▶ RAW DATA:
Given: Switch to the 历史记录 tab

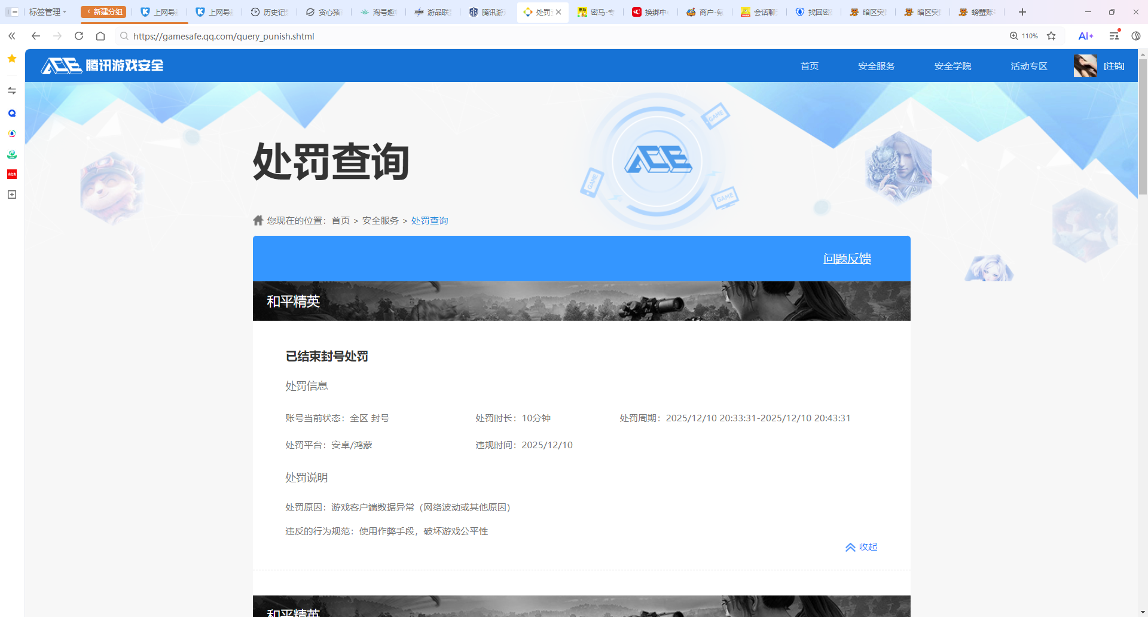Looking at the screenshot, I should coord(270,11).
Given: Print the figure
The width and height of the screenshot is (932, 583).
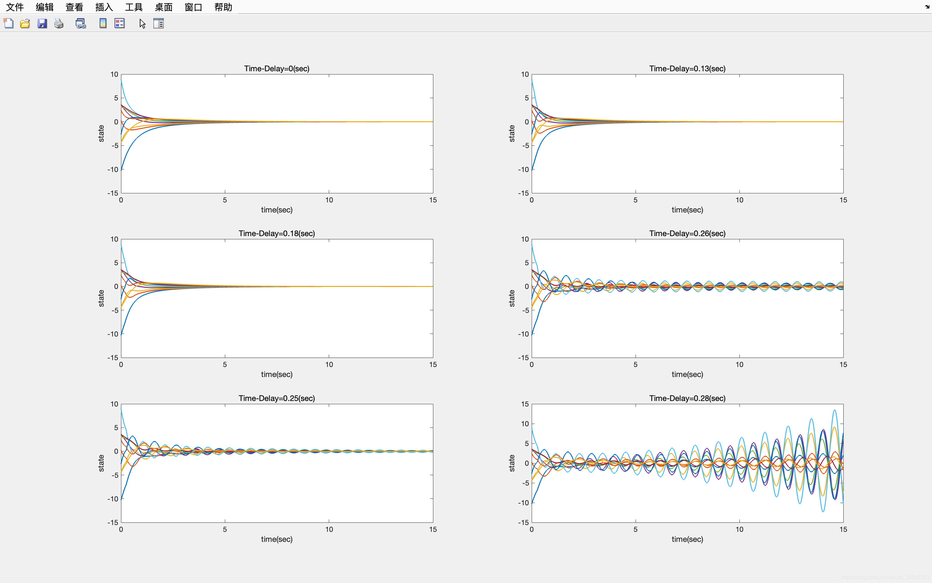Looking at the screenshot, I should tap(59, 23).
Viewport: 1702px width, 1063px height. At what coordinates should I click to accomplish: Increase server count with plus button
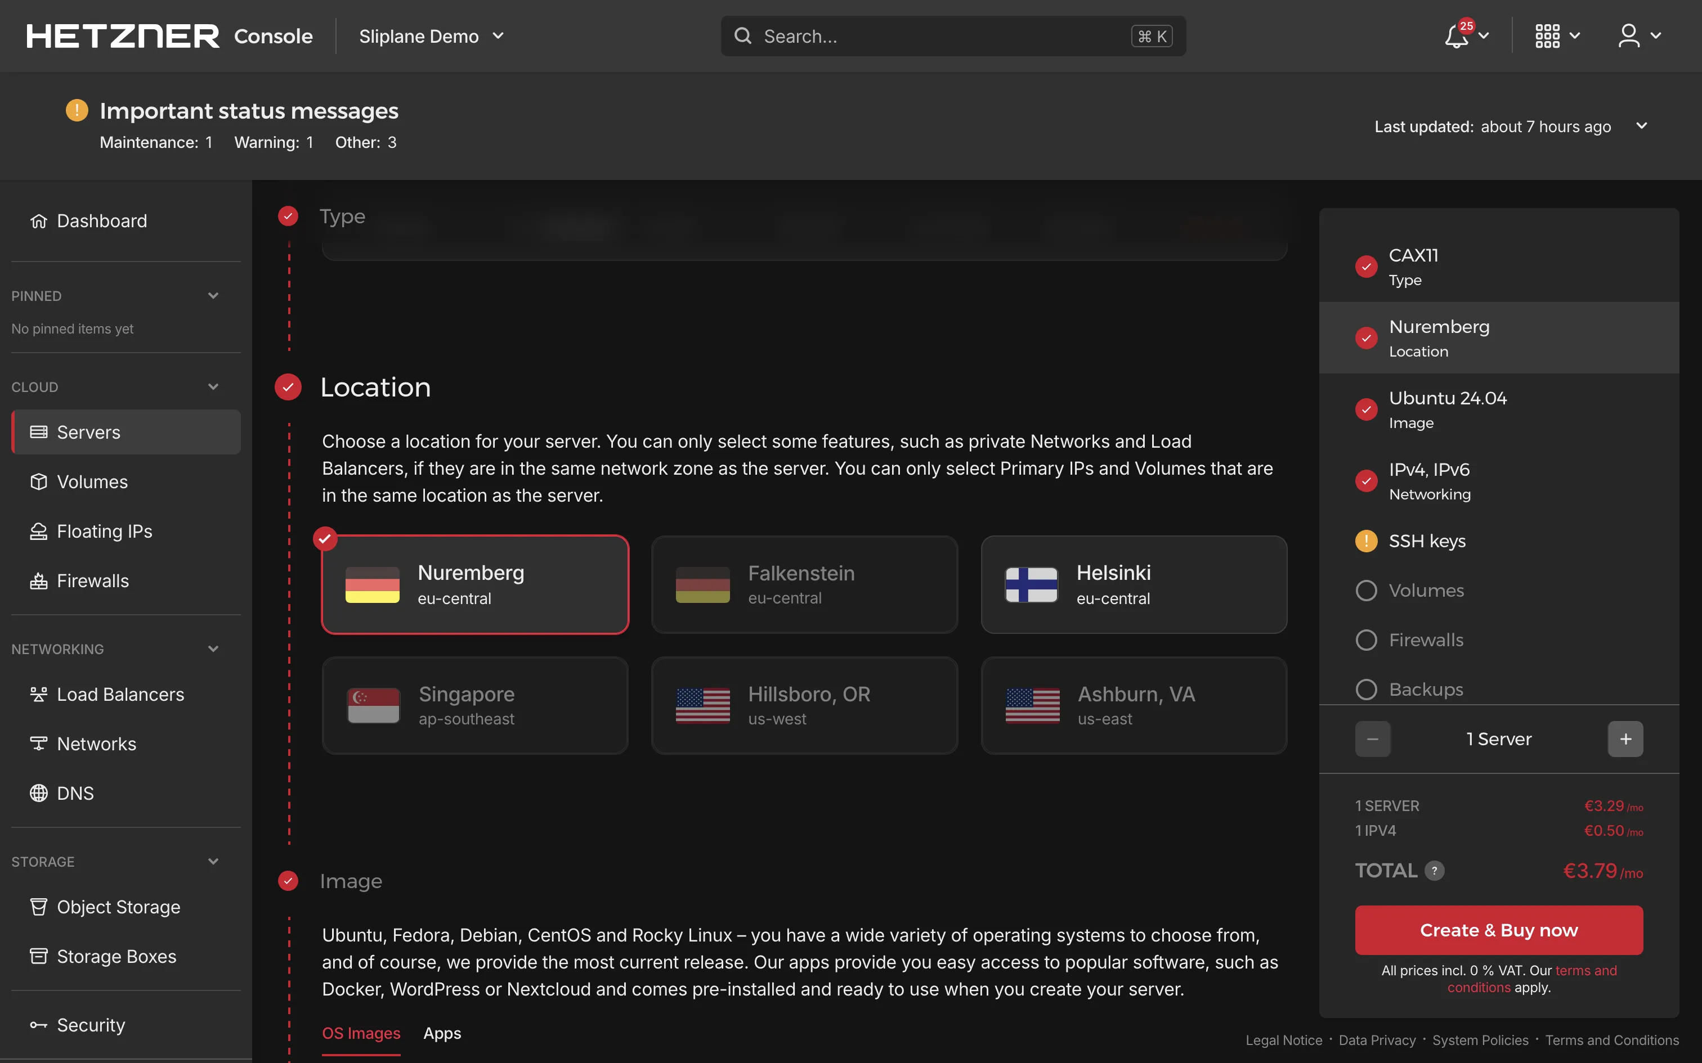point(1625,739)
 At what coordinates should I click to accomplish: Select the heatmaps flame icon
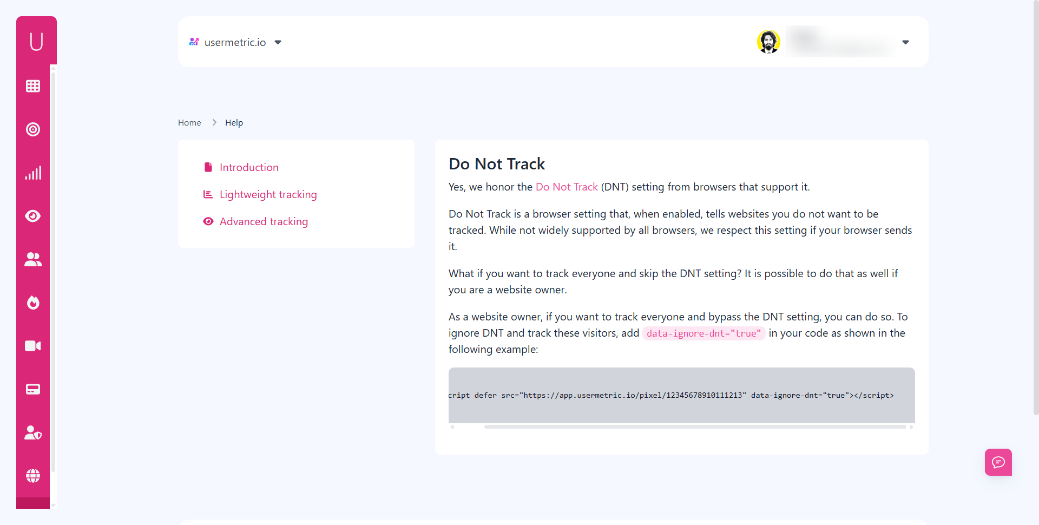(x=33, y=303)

▶ WHAT YOU WILL DO: Restate the full listing word for word, excluding images.

▶ SOLUTION FOR THIS PROBLEM:
Given: Switch to the 历史记录 tab

Looking at the screenshot, I should coord(270,11).
Given: Print the figure
The width and height of the screenshot is (932, 583).
Looking at the screenshot, I should tap(59, 23).
Viewport: 1702px width, 1063px height. At what coordinates should I click to accomplish: Increase server count with plus button
point(1625,739)
 At what coordinates should I click to accomplish: Select the heatmaps flame icon
(x=33, y=303)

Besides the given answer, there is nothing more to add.